For example, in a freakishly bad bit of lawyer murkiness, Hutton's law professor speaks to the publisher he's suing when they are alone in an elevator together and his lawyer is not present! Asking him (in ham fashion) "How do you sleep at night?" Oh! The evil publisher replies that he has no problems sleeping at all! Even without a law degree this seems both ethically dubious and cheesy. Another problem is the family is never challenged about what their anger over the loss of family members (expressed via court case) could do for people in America for every generation to come who will have lost a crucial right! Ruin the country for a few million dollars? Sure, why not.
The fact is that first amendment right to free speech - as long as you're not shouting fire in a crowded theatre or inciting riot on a street corner - is sacrosanct because it governs so much of our daily conduct, and this case was an extremely dangerous threat to that right.
In the film's framing of this issue, Hutton's lawyer was arguing that a book detailing behavior in a "how to..." format is equivalent to commanding someone to engage in that behavior and thus the publisher is responsible - since the book including a clause excluding the writer from liability. This sort of argument means that the reader has no free will and cannot be held accountable for their conduct! If you burn down your house following a cookbook's directions, should the publisher pay for your house to be rebuilt? Of course not.

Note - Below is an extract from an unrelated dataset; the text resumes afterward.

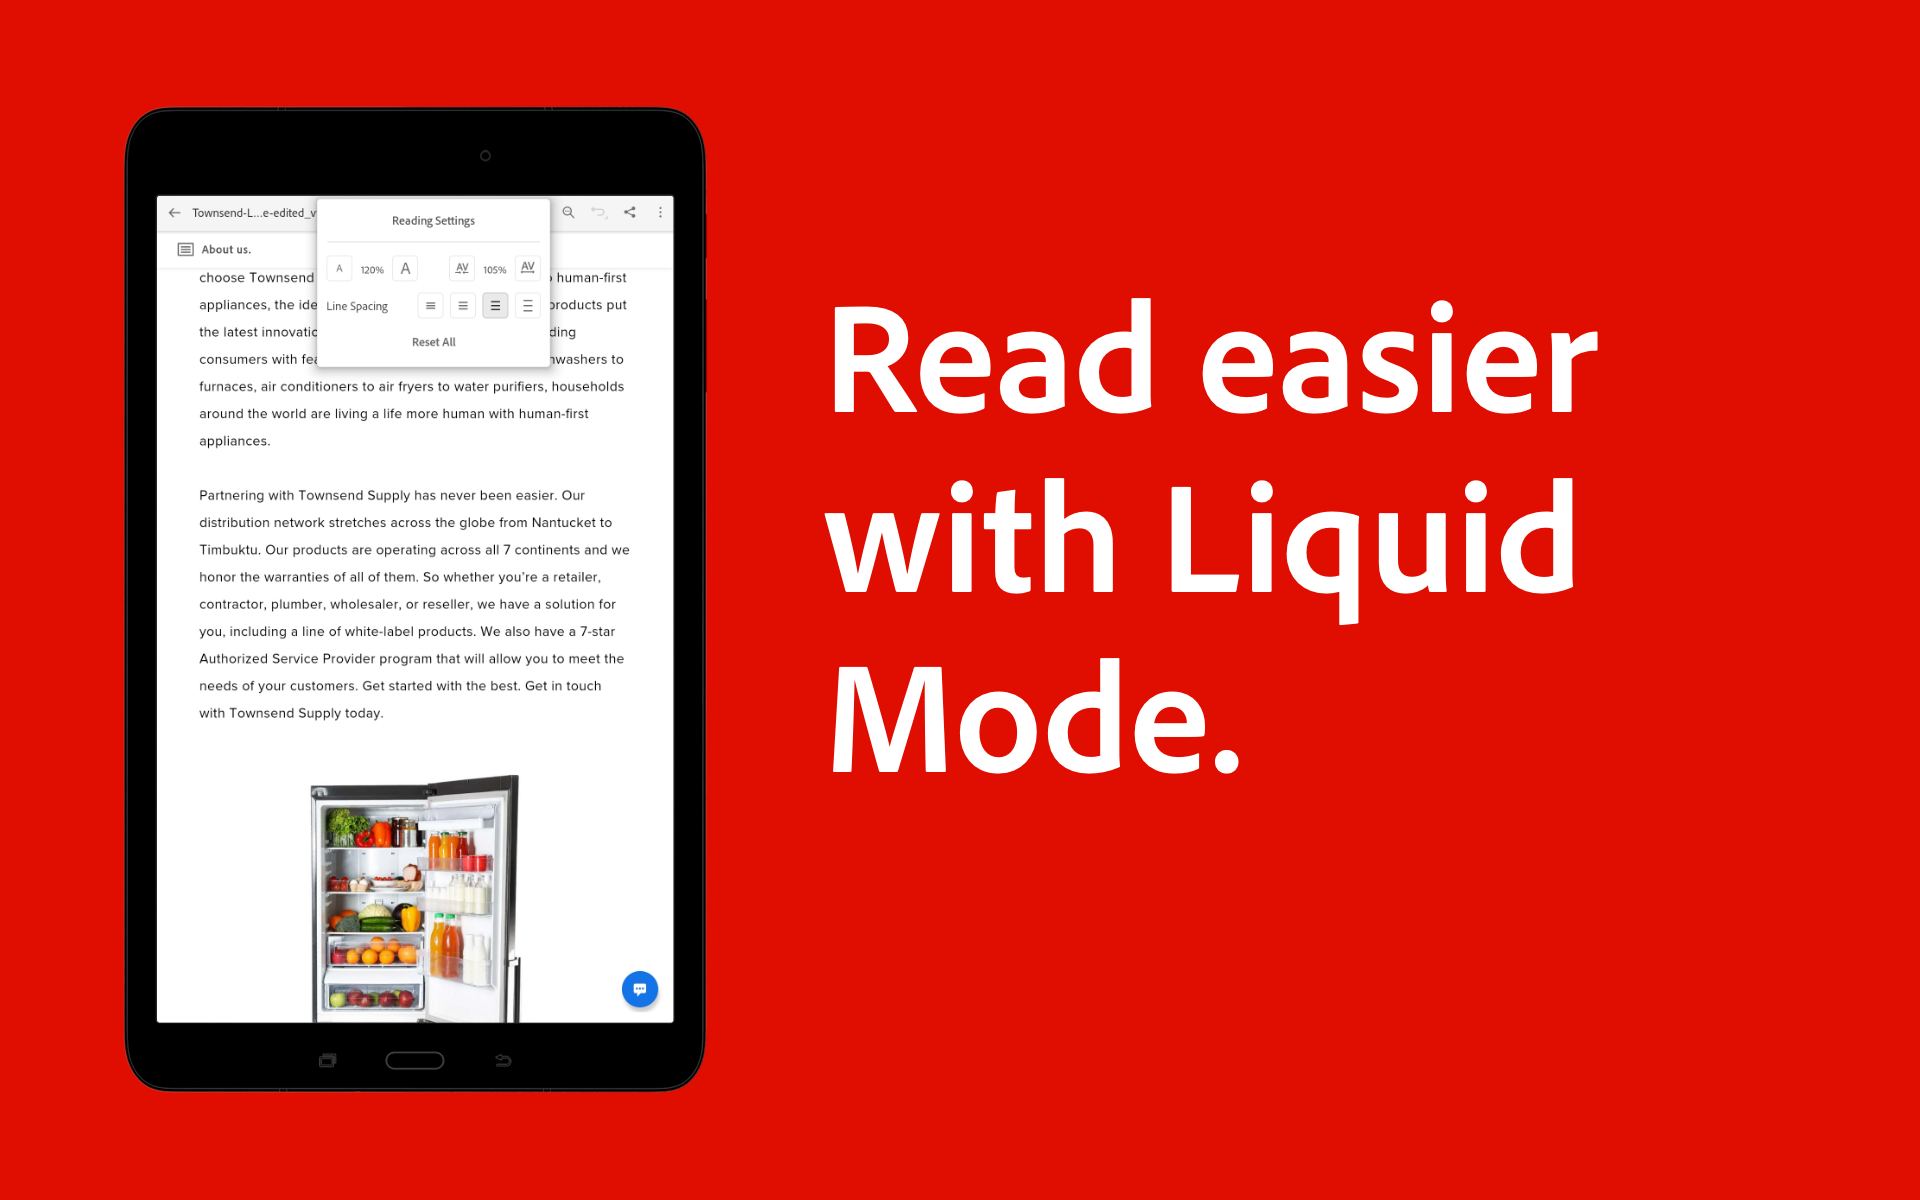This screenshot has width=1920, height=1200.
Task: Click Reset All button in Reading Settings
Action: click(x=434, y=341)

Ironically, but left untouched in the film, is the fact that the man sent to death row for the crime could use Hutton and the victim's family's argument on appeal to say that he could not help himself! The book made him do it! Ultimately the written word is simply that, and the film leaves unobserved the scary "what might have been" if the case had gone to trial! People wantonly suing other people for their own stupidity, and everyone terrified to publish or write anything that someone can say motivated them to commit a crime!"